In the case of UHMWPE particles, however, instead of generating active surfaces by plastic deformation, the new surface creation was observed via crack generation leading to a lack of high-energy surface and a decreased tendency of UHMWPE surface to bond with the substrate surface.

Cold Spray with a Long Nozzle

In order to generate new useful active surface area on impact, plastic deformation of the UHMWPE particles was essential. The plastic deformability of the polymer particle is known to increase with thermal softening (Ref 19). Thus, the increase of this effect was investigated.

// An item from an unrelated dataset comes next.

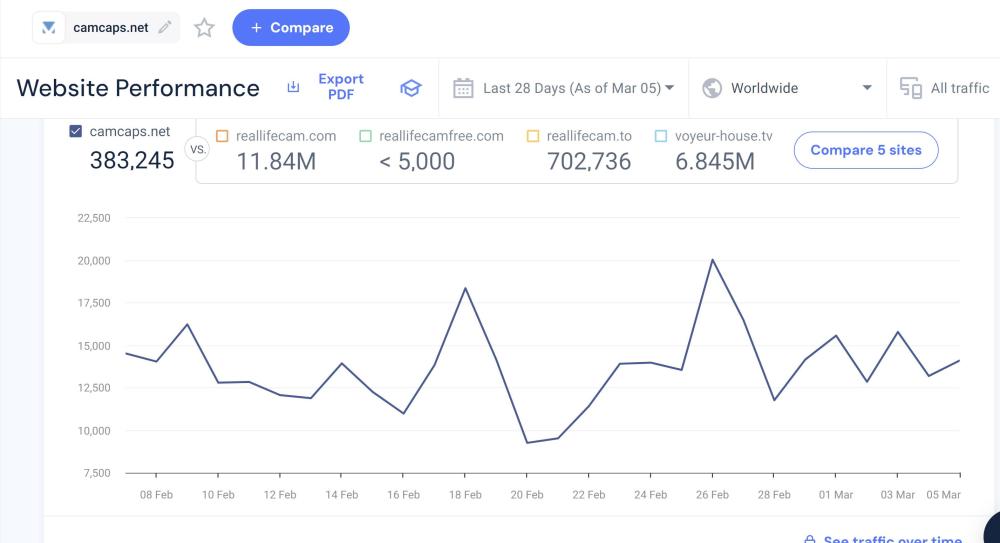Enable the reallifecam.com checkbox

[222, 136]
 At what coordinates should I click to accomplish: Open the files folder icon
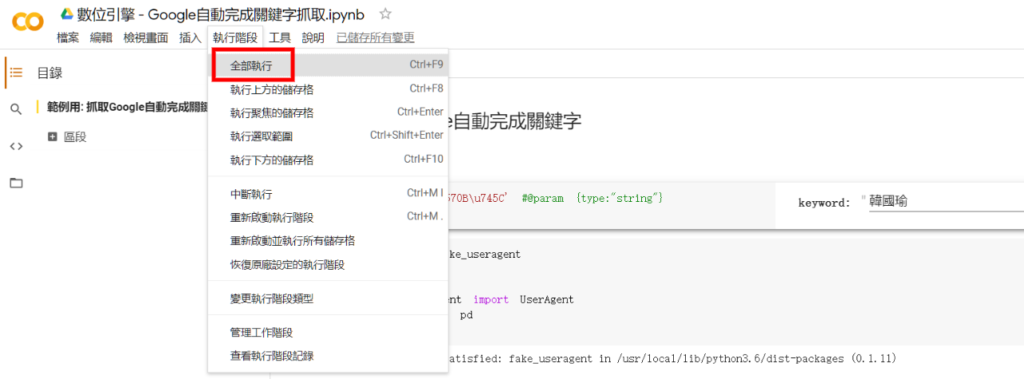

The particles experience acceleration and heating during their traverse along the nozzle. Hence, for short nozzle length, the UHMWPE particles traveled with the carrier gas for a very short time. This led to low thermal softening of the particles. Alhulaifi et al. suggested that a low impact velocity and a moderately high particle temperature were desirable for the deposition of polymeric powder (Ref 20). One of the options to achieve a lower particle velocity and high particle temperature was to reduce the stagnation pressure and keep the stagnation temperature high. But, due to technical difficulties, the gas does not heat up when stagnation pressure is reduced more than 0.2 MPa. Hence, a nozzle arrangement was prepared (Fig. 6) that has a step in the flow, which would help in creating a shock at the center (as shown in Fig. 7). Such a shock would help in decelerating the gas/particles. An arrangement this way would help in increasing the static gas temperature and an increase in residence time of the particles during the flow. So, two diverging nozzles of 100 mm were attached to each other as shown in Fig. 6.

Fig. 6

Photograph of short nozzle (nozzle 1) and long nozzle (nozzle 2)

Fig. 7

(a) Schematic of the inner geometry of the short nozzle (nozzle 1). (b) Schematic of the inner geometry of the long nozzle (nozzle 2)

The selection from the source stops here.